## TAREFAS PROPOSTAS
**1.** No texto sobre capitalismo e ética, a que se refere a palavra latina metrum?
**2.** Diga se cada afirmação abaixo está de acordo com o texto sobre capitalismo e ética, justificando com as palavras exatas dele: (a) na Idade Média Baixa, o comércio se dava entre feudos europeus e o oriente, por meio de mercadores; (b) o metrum do Ser Humano pode ser conhecido através da política; (c) os políticos defendem um sistema baseado em uma igualdade alcançável.
**3.** Prossiga com o texto sobre capitalismo e ética a partir do ponto em que ele termina.

━━ TEXTO CITADO ━━

Atualmente presenciamos um movimento aparentemente caótico da humanidade, frente a problemas críticos, como a produção de clones (animais e humanos), a produção de sementes através de manipulação genética, assim como de microorganismos para a o desenvolvimento de armas biológicas; a manipulação da economia mundial, a qual favorece absurdamente a concentração de renda nas mãos de poucas pessoas no mundo inteiro, permitindo com isso que mais de 5 bilhões de pessoas se encontrem abaixo do nível de pobreza; como o egocentrismo, egoísmo e soberba dos políticos, que defendem um sistema hipócrita, que se baseia em uma igualdade utópica e racionalmente inatingível e que prometem o que não são capazes de cumprir, seja por incompetência ou por impossibilidade estratégica do sistema ao qual defendem, já que o mesmo sustenta sua existência através do desnível social e ignorância do povo; como pelo desenvolvimento de indústrias de nenhuma utilidade social, que somente crescem por serem do ramo armamentista ou por estarem baseadas em alguns meios estratégicos de domínio de massas, com o ramo das comunicações, etc… Tudo isso, conseqüência do fenômeno capitalista, ou seja, a ação incentivada pela troca pecuniária com lucro, ou seja, com o acréscimo dos recursos empenhados. Essa tendência, que foi desenvolvida a partir da valorização do comércio, que na Idade Média Baixa, se dava entre feudos europeus e o oriente, através de mercadores foi se aprimorando, até produzirem aglomerados de empresas, incentivando tendências humanas degenerativas, como: cobiça, avareza e soberba, hoje materializadas no financiamento de guerras para enriquecimento de indústrias, na manutenção da pobreza, como estratégica para fins políticos, artimanhas econômicas para posterior financiamento de campanhas eleitorais; desvio e manipulação de recursos sociais, prejudicando a população, etc…

Essas características se desenvolveram e fizeram o homem perder o seu metrum, palavra latina que se refere àquela medida, pela qual o homem é Homem e não outra coisa ou ser. O metrum do Ser Humano3 pode ser conhecido através da Ética.

━━━
━━ MATERIAL FORNECIDO ━━

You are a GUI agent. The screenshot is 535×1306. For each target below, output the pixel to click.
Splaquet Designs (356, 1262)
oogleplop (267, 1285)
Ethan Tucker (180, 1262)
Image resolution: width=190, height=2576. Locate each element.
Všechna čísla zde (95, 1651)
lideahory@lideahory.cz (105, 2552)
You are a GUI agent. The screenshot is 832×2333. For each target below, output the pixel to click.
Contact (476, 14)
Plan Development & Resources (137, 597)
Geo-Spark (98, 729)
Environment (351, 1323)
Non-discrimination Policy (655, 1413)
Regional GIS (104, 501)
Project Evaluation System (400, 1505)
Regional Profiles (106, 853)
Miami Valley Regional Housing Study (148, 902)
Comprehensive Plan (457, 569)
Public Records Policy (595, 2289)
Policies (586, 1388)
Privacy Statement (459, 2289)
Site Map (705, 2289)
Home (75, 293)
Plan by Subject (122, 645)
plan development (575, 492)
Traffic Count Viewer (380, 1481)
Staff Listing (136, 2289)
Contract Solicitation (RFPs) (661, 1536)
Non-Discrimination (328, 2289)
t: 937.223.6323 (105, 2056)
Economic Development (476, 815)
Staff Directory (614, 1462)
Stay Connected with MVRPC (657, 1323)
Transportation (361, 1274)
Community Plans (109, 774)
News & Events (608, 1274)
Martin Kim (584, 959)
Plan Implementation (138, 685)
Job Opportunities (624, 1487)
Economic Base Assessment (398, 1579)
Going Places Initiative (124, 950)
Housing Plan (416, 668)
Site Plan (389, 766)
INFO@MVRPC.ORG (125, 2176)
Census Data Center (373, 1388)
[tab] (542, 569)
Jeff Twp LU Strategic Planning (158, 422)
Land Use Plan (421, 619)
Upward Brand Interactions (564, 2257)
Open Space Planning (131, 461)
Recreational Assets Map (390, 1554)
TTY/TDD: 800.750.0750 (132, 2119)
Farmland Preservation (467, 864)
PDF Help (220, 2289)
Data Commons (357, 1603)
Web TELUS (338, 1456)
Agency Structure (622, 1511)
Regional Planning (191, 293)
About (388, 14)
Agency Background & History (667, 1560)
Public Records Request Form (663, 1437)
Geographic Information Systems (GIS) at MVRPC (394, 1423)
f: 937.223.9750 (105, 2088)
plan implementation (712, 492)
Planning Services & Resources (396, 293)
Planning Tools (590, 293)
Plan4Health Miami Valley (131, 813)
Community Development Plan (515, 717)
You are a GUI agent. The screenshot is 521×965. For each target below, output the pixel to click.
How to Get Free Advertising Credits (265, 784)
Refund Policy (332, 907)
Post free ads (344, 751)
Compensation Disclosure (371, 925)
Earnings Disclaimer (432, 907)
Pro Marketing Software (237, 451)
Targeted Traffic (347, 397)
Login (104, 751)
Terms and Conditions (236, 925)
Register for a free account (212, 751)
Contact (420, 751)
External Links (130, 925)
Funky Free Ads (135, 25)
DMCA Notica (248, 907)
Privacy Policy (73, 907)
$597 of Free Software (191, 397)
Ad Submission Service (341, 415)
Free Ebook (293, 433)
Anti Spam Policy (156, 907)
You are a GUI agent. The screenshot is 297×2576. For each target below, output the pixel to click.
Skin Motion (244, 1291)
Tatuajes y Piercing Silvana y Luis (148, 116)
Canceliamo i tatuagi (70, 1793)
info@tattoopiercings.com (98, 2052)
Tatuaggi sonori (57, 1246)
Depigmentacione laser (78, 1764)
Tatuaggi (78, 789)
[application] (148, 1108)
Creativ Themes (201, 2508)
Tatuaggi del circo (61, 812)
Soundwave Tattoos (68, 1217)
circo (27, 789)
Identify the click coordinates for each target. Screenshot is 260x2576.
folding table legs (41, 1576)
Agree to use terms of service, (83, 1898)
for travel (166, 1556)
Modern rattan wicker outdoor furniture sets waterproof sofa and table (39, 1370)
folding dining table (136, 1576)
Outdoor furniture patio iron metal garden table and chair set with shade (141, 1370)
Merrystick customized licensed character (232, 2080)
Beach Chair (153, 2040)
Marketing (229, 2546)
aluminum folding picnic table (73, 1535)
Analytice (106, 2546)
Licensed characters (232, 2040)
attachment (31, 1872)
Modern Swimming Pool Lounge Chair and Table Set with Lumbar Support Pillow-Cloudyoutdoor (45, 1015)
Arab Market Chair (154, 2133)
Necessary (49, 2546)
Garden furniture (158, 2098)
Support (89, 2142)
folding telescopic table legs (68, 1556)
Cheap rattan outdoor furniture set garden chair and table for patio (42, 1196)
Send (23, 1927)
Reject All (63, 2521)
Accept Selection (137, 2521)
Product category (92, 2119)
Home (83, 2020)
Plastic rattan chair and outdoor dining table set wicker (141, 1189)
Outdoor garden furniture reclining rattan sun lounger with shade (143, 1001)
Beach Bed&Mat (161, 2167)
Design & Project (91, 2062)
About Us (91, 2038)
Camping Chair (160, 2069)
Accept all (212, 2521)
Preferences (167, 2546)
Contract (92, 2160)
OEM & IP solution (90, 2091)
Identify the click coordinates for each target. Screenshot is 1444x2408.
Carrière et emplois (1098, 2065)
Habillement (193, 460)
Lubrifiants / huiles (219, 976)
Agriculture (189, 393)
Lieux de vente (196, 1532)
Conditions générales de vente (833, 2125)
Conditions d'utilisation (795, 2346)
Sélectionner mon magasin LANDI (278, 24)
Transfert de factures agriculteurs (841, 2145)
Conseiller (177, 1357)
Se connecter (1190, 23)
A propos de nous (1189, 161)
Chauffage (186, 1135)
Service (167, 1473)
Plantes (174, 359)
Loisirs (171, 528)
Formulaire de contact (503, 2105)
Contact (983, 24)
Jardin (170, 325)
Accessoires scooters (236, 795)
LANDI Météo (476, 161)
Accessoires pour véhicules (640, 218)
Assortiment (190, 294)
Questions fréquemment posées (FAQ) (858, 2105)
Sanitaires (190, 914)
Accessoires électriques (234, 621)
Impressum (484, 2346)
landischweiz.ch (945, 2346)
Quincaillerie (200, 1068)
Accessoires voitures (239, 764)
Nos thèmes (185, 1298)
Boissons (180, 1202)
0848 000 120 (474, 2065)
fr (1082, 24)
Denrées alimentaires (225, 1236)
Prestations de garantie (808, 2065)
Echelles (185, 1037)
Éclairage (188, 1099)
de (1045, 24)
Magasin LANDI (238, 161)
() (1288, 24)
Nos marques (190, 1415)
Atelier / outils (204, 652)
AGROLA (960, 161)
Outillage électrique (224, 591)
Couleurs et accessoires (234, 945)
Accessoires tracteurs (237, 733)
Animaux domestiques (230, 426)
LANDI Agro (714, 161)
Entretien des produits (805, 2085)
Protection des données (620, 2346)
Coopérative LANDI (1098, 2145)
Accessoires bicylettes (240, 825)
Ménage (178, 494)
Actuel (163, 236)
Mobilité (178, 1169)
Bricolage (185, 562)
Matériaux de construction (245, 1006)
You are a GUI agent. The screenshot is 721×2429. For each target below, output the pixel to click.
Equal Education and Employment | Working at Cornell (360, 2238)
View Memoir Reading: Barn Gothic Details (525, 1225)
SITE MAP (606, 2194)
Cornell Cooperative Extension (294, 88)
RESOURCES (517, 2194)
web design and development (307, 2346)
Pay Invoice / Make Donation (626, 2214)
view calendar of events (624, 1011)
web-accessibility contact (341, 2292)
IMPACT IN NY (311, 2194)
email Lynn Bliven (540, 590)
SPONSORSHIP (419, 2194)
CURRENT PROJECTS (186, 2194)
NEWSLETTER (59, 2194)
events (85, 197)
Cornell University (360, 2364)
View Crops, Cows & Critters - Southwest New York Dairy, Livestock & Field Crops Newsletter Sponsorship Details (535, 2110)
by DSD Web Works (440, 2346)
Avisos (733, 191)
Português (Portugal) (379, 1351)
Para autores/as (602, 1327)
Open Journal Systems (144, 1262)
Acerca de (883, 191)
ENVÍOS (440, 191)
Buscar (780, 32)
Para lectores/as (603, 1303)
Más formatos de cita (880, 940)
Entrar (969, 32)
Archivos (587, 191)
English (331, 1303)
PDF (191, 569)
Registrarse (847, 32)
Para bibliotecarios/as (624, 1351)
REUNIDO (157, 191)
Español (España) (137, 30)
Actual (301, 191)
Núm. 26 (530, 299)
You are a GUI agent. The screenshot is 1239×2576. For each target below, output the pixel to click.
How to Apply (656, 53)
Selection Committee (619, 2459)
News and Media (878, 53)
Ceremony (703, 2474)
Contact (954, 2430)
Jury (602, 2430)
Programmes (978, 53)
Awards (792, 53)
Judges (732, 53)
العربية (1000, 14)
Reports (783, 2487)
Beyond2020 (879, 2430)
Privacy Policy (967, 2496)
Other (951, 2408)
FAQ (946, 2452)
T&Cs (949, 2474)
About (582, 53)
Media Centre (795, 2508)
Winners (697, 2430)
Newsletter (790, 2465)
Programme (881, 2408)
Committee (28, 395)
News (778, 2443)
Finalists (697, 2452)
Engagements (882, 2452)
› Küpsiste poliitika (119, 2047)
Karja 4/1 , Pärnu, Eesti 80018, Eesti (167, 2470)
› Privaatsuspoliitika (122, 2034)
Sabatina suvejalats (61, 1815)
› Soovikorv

━━━

## RESPOSTAS DO EXERCÍCIO
**1.** Refere-se àquela medida pela qual o homem é Homem e não outra coisa ou ser.

**2.**
(a) Sim: "na Idade Média Baixa, se dava entre feudos europeus e o oriente, através de mercadores".
(b) Não: "pode ser conhecido através da Ética".
(c) Não: "se baseia em uma igualdade utópica e racionalmente inatingível".

**3.**
Podemos então partir para uma primeira conclusão sobre a Ética, ela é uma virtude ou melhor, capacidade humana, aparentemente não existindo no animal ou em outros reinos no planeta terra, e através dela é sustentado os limites do Ser Humano.

Porém nos dias de hoje, com o avanço e supremacia das ciências, o conceito de Ética ficou preso nessa concepção, tornado-a limitada a visão científica. O que resulta sempre numa tendenciosidade quanto da utilização do termo, referente à área de quem a utiliza. Como não existe uma ciência do homem e se existisse, seria corrupta, pois o homem não pode ser comprovado experimentalmente, nem teorizado racionalmente, deveria-se entregar a conceituação e compreensão do termo Ética a orientação filosófica, que apesar de sua limitação racional, estaria mais apta a indicar uma visão mais ampla do tema.

A Ética está presente no conhecimento do homem há muito tempo, não se pecaria por excesso, se fosse presumida a idade de cinco mil anos, pois estaríamos respaldados pela famosa epopéia hindu, conhecida como Mahabarata, onde Crishna, o Senhor dos Mundos, orienta Arjuna e seus irmãos, sobre a postura Ética do Homem.

Mas para não nos distanciarmos da proposta e limitação filosófica, seria conveniente partir do primeiro filósofo a tratar a Ética de forma estruturada e fundamentada conceitualmente: Sócrates.

Sócrates inaugura a concepção metafísica no conhecimento do homem ocidental, permitindo uma visão analítica4 do homem. Essa visão metafísica é dada a partir da premissa de que o “o Homem é a sua Alma5“. Então se o Homem é a sua Alma, não é o seu corpo ou qualquer outro constituinte do mesmo.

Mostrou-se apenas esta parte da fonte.